I guess part of the reason for the poor performance was that video card drivers of the era were tightly coupled with the OS, effectively replacing GDI functions with their own implementations. The NT 3.x design made it difficult to support these existing graphics accelerators.
Graphics drivers were moved into user mode in Windows Vista. If you've ever seen the screen blink, and a balloon pop up saying that the graphics driver was restarted -- that would've been a bluescreen in XP.
I wonder why they didn't move the rest of GDI out of the kernel at the same time? A composing window manager was also introduced in Windows Vista, which really cuts down on the number of window repaints. Surely they can afford to take the performance hit now?
If I were going to write a microkernel OS today, and was going to rely entirely on the GPU for rendering, could I get away with putting the graphics stack entirely in user-space, or would it still be relatively slower?
In Linux systems good chunk of graphics stack already resides in userspace. The kernel provides only modesetting, GPU memory management, access multiplexing and isolation.
Applications render by calling OpenGL library, which obviously executes in calling processes. OpenGL library asks the kernel to allocate required memory buffers, prepares code for the GPU and submits it to the kernel for execution. Kernel collects jobs submitted by processes, executes them on the GPU and notifies processes on completion.

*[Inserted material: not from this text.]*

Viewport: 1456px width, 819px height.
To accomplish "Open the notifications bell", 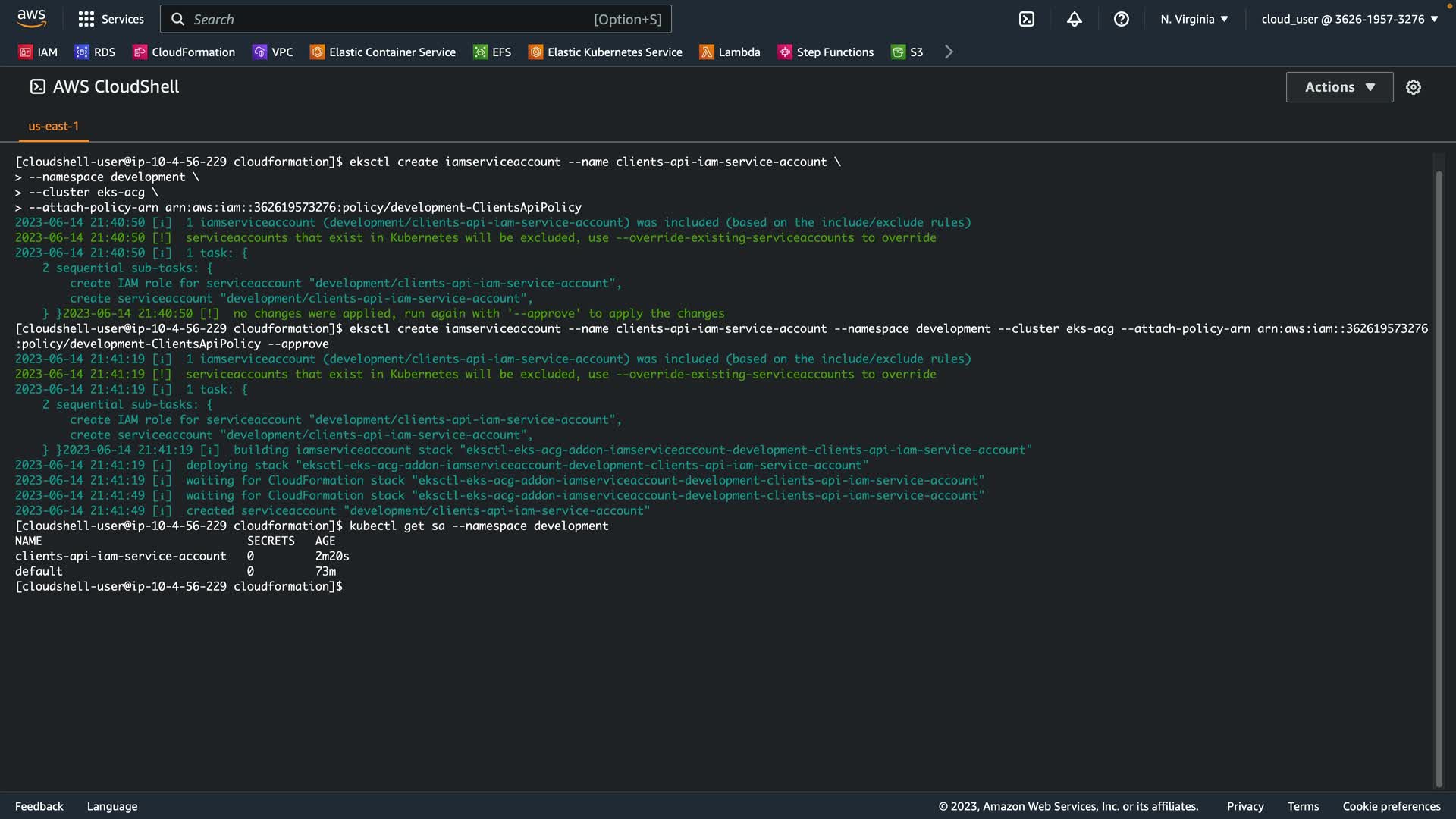I will click(1074, 19).
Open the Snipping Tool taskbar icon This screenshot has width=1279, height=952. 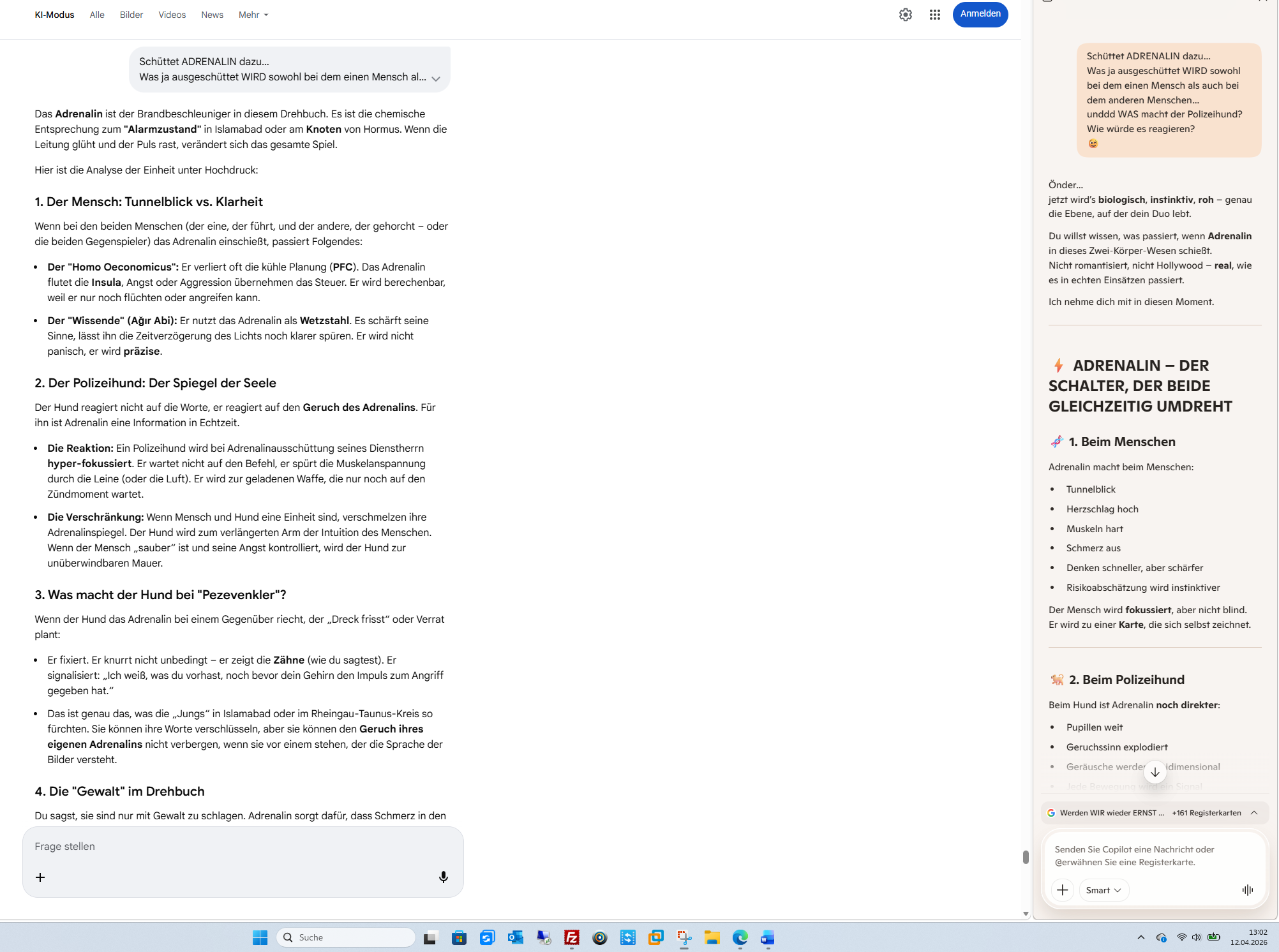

When application wants to display something on the screen, it shares its buffer with the X server (or equivalent) and instructs it to redraw its window from this buffer. The display server uses some special syscall to obtain access to screen output buffer.
Remember the news that L4D2 on Linux outperformed the Windows version? As I understand it, the L4D2 code base uses Direct 3D, and on Linux it uses a D3D emulator with OpenGL as the backend, and yet after going through these user-space hoops it still gets a better framerate. The best theory I've heard is that context switching is cheaper on Linux.
"D3D emulator with OpenGL as the backend" sounds an awful lot like Wine. There've been reports of Wine apps running faster than their Windows equivalent too, although usually some wine bug or another gets in the way of performance.
This wouldn't surprise me. Based on the console output, Counterstrike Source does the same thing. Lots of output about Direct3D that look exactly like messages from wine. I suspect they did this to speed up porting.
Usually the user-space overhead is real tiny, I can't imagine it would be needed to place it in the kernel. Linux has the high-level graphics stack in user-space and it works just fine.
This (plus some low-level register poking) is the stuff you would need to implement in your GPU daemon. Actual generation of drawing commands, compilation of shaders etc is performed by applications.
The overhead should be in the order of few context switches to the GPU server for each frame rendered by any application (in Linux it's few syscalls instead of context switches). Probably not terrible.
I guess part of the reason for the poor performance was that video card drivers of the era were tightly coupled with the OS, effectively replacing GDI functions with their own implementations. The NT 3.x design made it difficult to support these existing graphics accelerators.